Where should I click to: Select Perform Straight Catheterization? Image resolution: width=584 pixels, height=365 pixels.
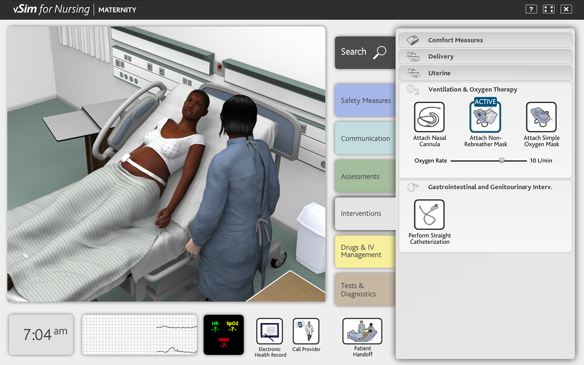point(429,214)
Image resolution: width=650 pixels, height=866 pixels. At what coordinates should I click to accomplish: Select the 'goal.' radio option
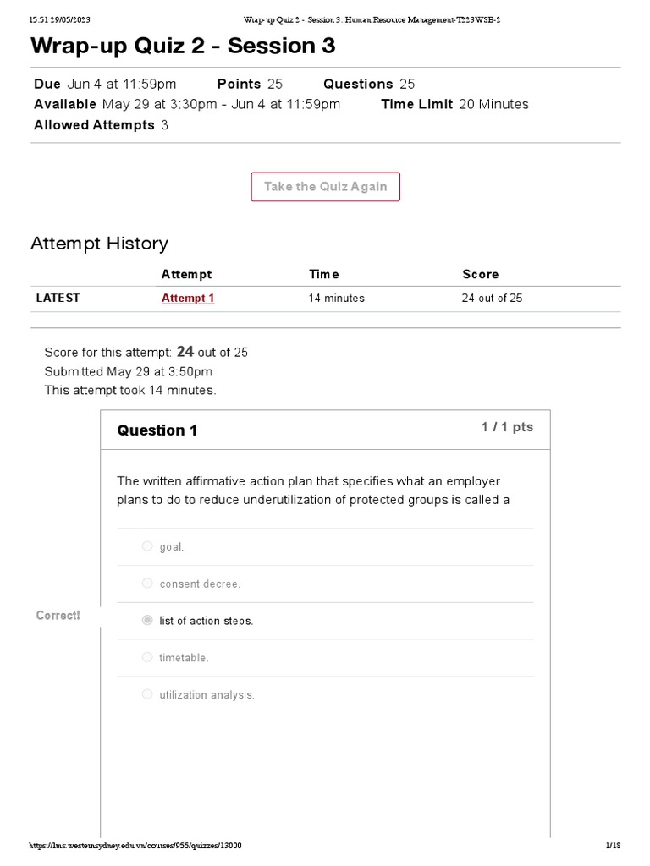point(147,546)
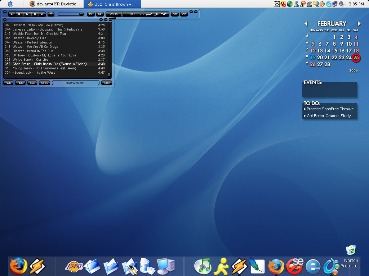
Task: Open the Apple logo start menu
Action: click(x=10, y=4)
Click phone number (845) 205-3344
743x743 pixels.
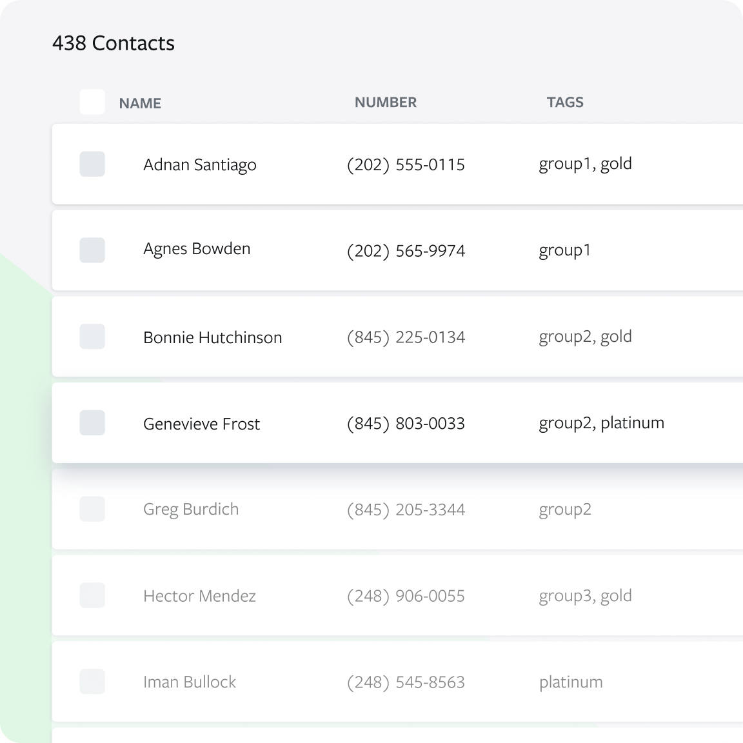[x=406, y=509]
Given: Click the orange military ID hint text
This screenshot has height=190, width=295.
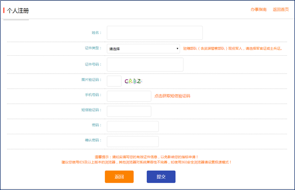Looking at the screenshot, I should coord(233,49).
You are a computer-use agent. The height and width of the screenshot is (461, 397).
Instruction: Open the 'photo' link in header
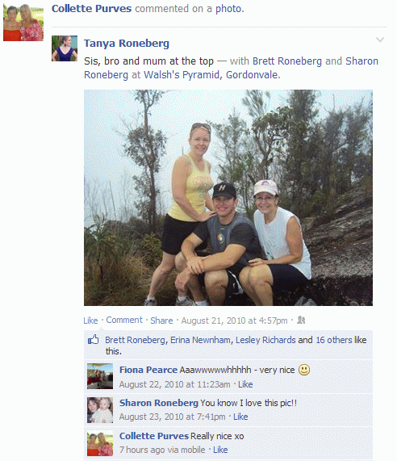[228, 9]

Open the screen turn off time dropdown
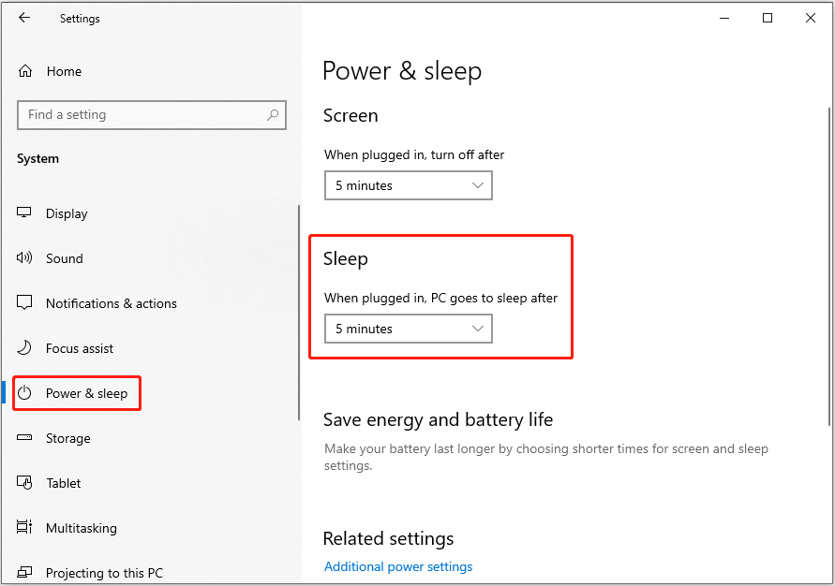point(409,185)
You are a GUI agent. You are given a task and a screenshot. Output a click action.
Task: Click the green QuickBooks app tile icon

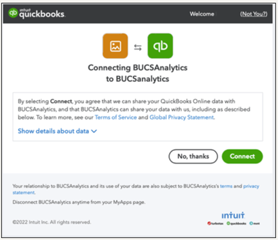tap(160, 46)
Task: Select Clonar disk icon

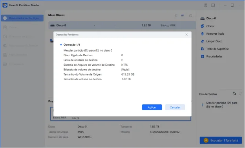Action: tap(202, 26)
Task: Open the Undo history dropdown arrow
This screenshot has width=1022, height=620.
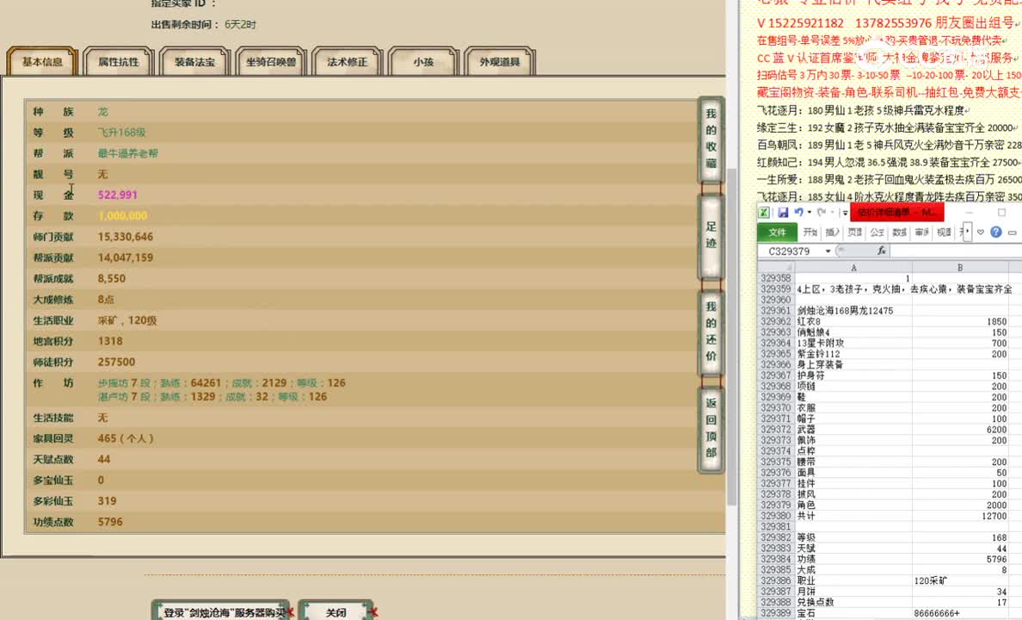Action: click(809, 212)
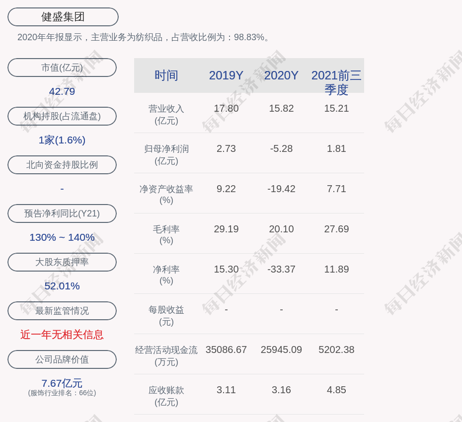Click the red 近一年无相关信息 text

coord(62,335)
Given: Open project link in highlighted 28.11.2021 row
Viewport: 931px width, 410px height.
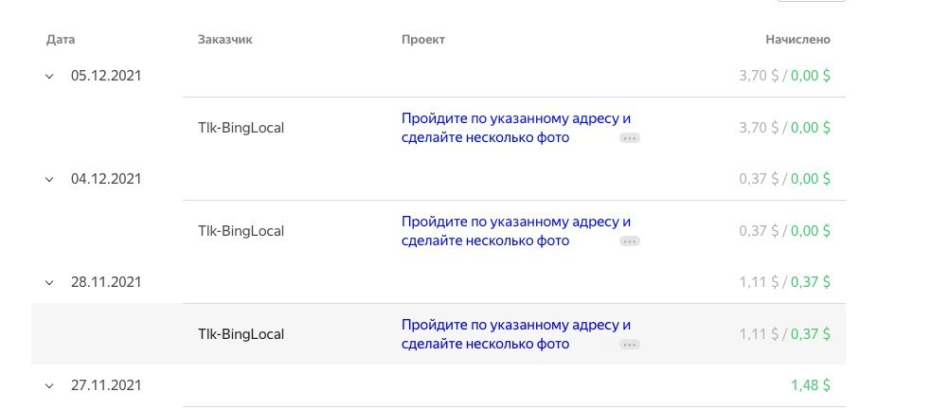Looking at the screenshot, I should pyautogui.click(x=516, y=334).
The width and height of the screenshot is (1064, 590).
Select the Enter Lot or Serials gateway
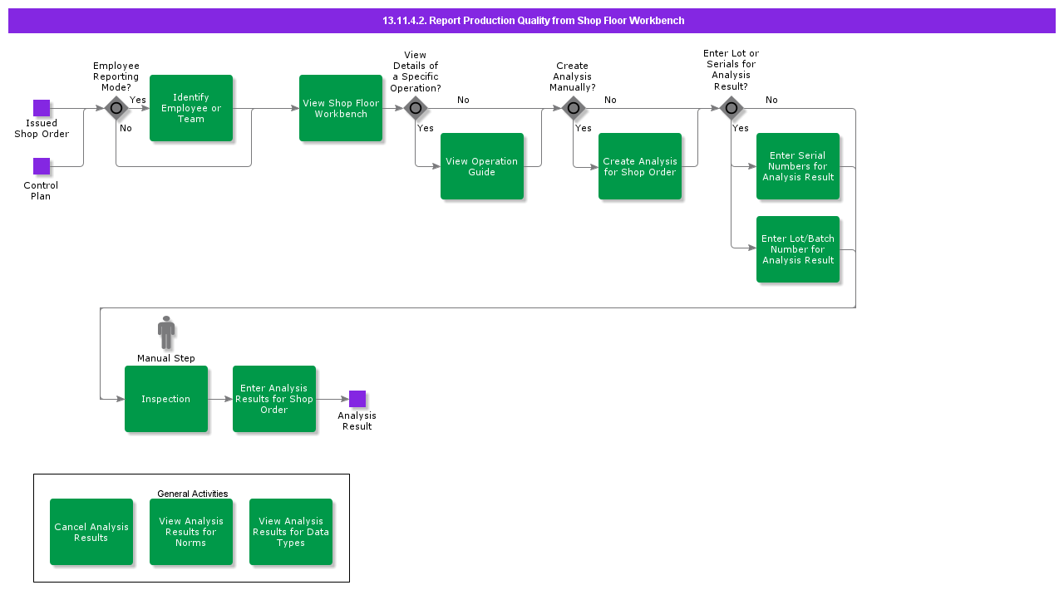coord(731,108)
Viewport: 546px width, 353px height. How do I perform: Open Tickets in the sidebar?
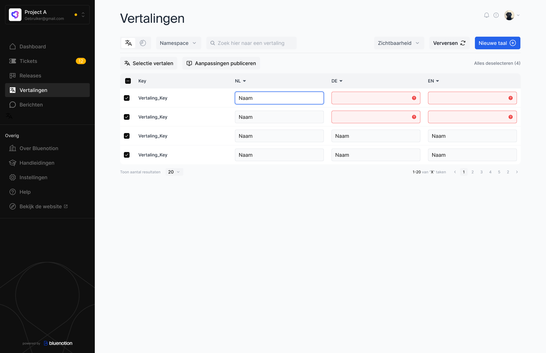pos(28,61)
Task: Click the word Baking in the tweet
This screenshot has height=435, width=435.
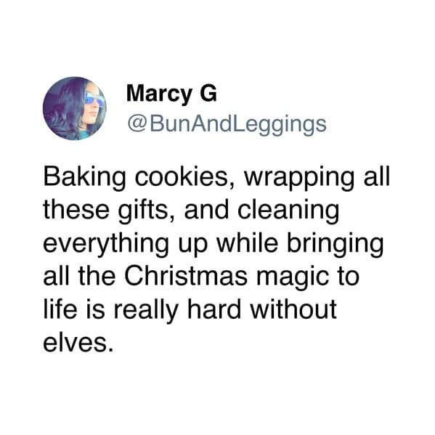Action: pyautogui.click(x=85, y=178)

____

• TASK BRIEF:
Exact copy, pictures excluded: print only the lines from the line containing "Viewport: 546px width, 353px" through the end of the records.

• ANSWER SPACE:
Viewport: 546px width, 353px height. How do I perform: Open Tickets in the sidebar?
pos(28,61)
Task: Click the word Baking in the tweet
This screenshot has height=435, width=435.
Action: pyautogui.click(x=85, y=178)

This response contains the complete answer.